For several months I and a handful of others in the Canadian privacy and security community have been mulling over what Bill C-30, better known as Canada’s ‘lawful access’ legislation, might mean for the future of encryption policy in Canada. Today, I’m happy to announce that one of the fruits of these conversation, a paper that I’ve been working on with Kevin McArthur, is now public. The paper, titled “Understanding the Lawful Access Decryption Requirement,” spends a considerable amount of time considering the potential implications of the legislation. Our analysis considers how C-30 might force companies to adopt key escrows, or decryption key repositories. After identifying some of the problems associated with these repositories, we suggest how to amend the legislation to ensure that corporations will not have to establish key escrows.
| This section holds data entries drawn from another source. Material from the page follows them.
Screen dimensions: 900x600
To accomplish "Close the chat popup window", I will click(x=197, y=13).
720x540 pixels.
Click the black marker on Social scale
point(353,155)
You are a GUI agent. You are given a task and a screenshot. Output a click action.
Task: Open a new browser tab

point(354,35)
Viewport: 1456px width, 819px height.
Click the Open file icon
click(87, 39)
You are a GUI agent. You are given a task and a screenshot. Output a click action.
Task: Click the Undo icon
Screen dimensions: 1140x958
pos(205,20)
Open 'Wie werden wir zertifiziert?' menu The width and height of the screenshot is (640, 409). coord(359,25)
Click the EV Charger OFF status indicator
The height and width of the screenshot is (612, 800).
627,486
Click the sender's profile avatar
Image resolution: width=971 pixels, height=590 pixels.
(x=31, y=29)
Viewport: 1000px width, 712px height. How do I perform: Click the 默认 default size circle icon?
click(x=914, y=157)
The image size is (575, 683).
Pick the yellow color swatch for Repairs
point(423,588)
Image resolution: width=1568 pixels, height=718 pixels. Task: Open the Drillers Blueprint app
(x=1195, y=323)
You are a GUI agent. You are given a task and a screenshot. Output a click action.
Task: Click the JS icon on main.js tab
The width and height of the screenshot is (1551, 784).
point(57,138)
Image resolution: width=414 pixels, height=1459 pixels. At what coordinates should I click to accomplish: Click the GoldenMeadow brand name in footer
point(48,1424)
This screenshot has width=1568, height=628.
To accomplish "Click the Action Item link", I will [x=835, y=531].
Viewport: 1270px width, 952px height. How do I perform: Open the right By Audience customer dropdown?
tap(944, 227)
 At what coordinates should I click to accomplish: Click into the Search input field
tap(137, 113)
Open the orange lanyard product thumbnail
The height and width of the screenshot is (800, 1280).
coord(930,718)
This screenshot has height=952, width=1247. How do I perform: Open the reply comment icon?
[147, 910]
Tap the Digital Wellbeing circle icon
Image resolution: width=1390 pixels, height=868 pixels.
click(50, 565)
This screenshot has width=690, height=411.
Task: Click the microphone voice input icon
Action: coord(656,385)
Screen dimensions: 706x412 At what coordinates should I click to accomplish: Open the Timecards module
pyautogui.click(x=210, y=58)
We conclude by outlining the dangers of leaving the legislative language as it stands today. The full abstract, and download link, follows.
Abstract
Canada’s lawful access legislation, Bill C-30, includes a section that imposes decryption requirements on telecommunications service providers. In this paper we analyze these requirements to conclude that they may force service providers to establish key escrow, or decryption key retention, programs. We demonstrate the significance of these requirements by analyzing the implications that such programs could have for online service providers, companies that provide client software to access cloud services, and the subscribers of such online services. The paper concludes by suggesting an amendment to the bill, to ensure that corporations will not have to establish escrows, and by speaking to the dangers of not implementing such an amendment.